- **WORK INSTRUCTIONS**
**1)** Can you rewrite the passage on SMS information services between "In South Africa, we’ve" and "on specific networks.", inclusive, replacing "walled gardens" with "closed networks"?
**2)** How would you extend the passage on SMS information services beyond its last sentence?

In South Africa, we’ve seen two big problems with SMS as platform for information services. Steve Song’s walled gardens (why can’t I pay the water pump with my Zain phone?),. gets the first one perfectly. If you’re looking at government services for example, you really need a democratic system, you can’t exclude users on specific networks.

The other problem is the seeming impossibility of toll-free (billed back to the campaign rather than to the user) SMS, except as a special favour from a specifc operator. A lot of the time, people don’t have airtime – can we really exclude them? If the services we are providing are as vital as we say they are, the answer is no.

- **Stored records**

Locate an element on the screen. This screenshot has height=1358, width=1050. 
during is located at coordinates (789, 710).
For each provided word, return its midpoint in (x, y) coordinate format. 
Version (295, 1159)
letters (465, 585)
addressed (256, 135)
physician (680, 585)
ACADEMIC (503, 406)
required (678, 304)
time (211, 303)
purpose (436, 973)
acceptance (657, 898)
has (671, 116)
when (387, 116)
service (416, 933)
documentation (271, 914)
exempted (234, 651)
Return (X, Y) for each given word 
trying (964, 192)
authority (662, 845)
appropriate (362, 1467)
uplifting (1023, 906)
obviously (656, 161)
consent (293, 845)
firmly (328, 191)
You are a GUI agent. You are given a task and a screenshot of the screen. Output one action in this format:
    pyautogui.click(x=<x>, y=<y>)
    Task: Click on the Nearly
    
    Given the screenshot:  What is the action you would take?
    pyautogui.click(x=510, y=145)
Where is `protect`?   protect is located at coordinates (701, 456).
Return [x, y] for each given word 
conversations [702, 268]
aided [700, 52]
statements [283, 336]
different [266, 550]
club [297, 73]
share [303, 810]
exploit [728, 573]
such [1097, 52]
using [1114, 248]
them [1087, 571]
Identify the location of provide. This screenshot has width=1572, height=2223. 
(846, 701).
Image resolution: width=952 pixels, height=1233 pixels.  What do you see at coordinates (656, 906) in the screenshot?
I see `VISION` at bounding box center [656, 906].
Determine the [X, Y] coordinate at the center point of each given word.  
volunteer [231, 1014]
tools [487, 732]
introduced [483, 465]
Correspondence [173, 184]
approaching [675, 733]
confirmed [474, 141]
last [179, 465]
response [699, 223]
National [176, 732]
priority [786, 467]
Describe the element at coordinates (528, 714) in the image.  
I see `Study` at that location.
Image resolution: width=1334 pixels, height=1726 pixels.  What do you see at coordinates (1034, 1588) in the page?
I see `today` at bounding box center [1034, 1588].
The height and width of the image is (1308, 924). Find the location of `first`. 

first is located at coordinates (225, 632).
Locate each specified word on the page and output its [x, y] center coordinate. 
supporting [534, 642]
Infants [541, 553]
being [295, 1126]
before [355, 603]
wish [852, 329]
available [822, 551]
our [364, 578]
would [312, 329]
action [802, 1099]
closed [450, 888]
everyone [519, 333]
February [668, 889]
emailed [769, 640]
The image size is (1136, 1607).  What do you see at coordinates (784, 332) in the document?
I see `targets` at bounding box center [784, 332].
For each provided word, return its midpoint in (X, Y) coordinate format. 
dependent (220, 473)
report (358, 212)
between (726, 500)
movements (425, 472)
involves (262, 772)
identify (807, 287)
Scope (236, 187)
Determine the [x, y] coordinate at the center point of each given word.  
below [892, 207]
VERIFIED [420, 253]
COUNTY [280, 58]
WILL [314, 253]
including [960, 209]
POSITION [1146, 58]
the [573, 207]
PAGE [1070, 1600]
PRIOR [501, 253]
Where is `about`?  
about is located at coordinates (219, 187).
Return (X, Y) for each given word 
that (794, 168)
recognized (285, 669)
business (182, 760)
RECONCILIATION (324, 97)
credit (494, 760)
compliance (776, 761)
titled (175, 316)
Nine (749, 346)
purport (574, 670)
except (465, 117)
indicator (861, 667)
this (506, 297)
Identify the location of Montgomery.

- **EXERCISE RESPONSES**
**1)**
In South Africa, we’ve seen two big problems with SMS as platform for information services. Steve Song’s closed networks (why can’t I pay the water pump with my Zain phone?),. gets the first one perfectly. If you’re looking at government services for example, you really need a democratic system, you can’t exclude users on specific networks.

**2)**
Steve Song, with whom I have had lots of discussions about the cost of SMS in Africa, makes the key point in a provocative post that is part of a series:

For me the problem is not whether the poor should pay for services.  I don’t think anyone engaged in this discussion believe the poor shouldn’t pay for services that are of value to them. It is not even whether they should pay a premium rate for services. [I do question that! - Katrin]  The problem for me is the base rate itself of SMS charges.  Google and Grameen have correctly identified the tremendous potential power of SMS as a technology that can effectively provide data services to the poor.  However, this transformative technology, whose  marginal cost of deployment is effectively zero, is being throttled by mobile operators charging a disproportionately high price for the service.  Mobile operators in Africa still embrace the economics of scarcity.

In his post, Erik makes a provocative statement.  He says,

"If there’s a problem with collusion and price fixing in an industry (like there sometimes seems to be with SMS services in a country), that’s something beyond the scope of individuals and needs to be tackled separately by regulation."

If only it were that simple.  Telecoms regulation in Africa is in a parlous state.  With few exceptions (Nigeria being a notable one) communications regulators in Africa are under-resourced and often insufficiently independent from governments who maintain a substantial investment stake in the incumbent fixed-line and mobile operators.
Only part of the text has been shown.